**PROBLEM:** Write out all of the lines below, exactly and completely.

**SOURCE DATA:**
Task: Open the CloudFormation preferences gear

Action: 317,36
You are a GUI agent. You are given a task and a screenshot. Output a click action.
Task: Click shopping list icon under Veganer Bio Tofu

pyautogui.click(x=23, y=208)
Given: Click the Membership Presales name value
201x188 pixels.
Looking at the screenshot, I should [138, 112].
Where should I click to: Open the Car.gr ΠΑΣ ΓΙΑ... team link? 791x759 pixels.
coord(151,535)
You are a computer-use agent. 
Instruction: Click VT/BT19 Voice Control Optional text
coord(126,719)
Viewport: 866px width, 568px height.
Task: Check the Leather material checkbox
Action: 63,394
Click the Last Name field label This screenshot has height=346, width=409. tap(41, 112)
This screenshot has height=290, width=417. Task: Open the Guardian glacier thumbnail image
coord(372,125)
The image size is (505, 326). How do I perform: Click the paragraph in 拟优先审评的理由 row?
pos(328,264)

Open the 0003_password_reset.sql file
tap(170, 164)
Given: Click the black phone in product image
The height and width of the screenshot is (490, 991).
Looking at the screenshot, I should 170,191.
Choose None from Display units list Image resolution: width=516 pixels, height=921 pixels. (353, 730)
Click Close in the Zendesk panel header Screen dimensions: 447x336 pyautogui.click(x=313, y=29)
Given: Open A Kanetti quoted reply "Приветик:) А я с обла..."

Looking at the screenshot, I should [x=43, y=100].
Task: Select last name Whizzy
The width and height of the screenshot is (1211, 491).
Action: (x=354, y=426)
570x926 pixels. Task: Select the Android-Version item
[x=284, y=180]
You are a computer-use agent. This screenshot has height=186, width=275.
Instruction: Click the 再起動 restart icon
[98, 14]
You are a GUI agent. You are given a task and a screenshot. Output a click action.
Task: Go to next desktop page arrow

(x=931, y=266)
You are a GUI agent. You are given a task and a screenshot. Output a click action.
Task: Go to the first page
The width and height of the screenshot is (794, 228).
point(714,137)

**FINAL ANSWER:**
Task: Open the CloudFormation preferences gear

Action: 317,36
You are a GUI agent. You are given a task and a screenshot. Output a click action.
Task: Click shopping list icon under Veganer Bio Tofu

pyautogui.click(x=23, y=208)
Given: Click the Membership Presales name value
201x188 pixels.
Looking at the screenshot, I should [138, 112].
Where should I click to: Open the Car.gr ΠΑΣ ΓΙΑ... team link? 791x759 pixels.
coord(151,535)
You are a computer-use agent. 
Instruction: Click VT/BT19 Voice Control Optional text
coord(126,719)
Viewport: 866px width, 568px height.
Task: Check the Leather material checkbox
Action: 63,394
Click the Last Name field label This screenshot has height=346, width=409. tap(41, 112)
This screenshot has height=290, width=417. Task: Open the Guardian glacier thumbnail image
coord(372,125)
The image size is (505, 326). How do I perform: Click the paragraph in 拟优先审评的理由 row?
pos(328,264)

Open the 0003_password_reset.sql file
tap(170, 164)
Given: Click the black phone in product image
The height and width of the screenshot is (490, 991).
Looking at the screenshot, I should 170,191.
Choose None from Display units list Image resolution: width=516 pixels, height=921 pixels. (353, 730)
Click Close in the Zendesk panel header Screen dimensions: 447x336 pyautogui.click(x=313, y=29)
Given: Open A Kanetti quoted reply "Приветик:) А я с обла..."

Looking at the screenshot, I should [x=43, y=100].
Task: Select last name Whizzy
The width and height of the screenshot is (1211, 491).
Action: (x=354, y=426)
570x926 pixels. Task: Select the Android-Version item
[x=284, y=180]
You are a computer-use agent. This screenshot has height=186, width=275.
Instruction: Click the 再起動 restart icon
[98, 14]
You are a GUI agent. You are given a task and a screenshot. Output a click action.
Task: Go to next desktop page arrow

(x=931, y=266)
You are a GUI agent. You are given a task and a screenshot. Output a click action.
Task: Go to the first page
The width and height of the screenshot is (794, 228).
point(714,137)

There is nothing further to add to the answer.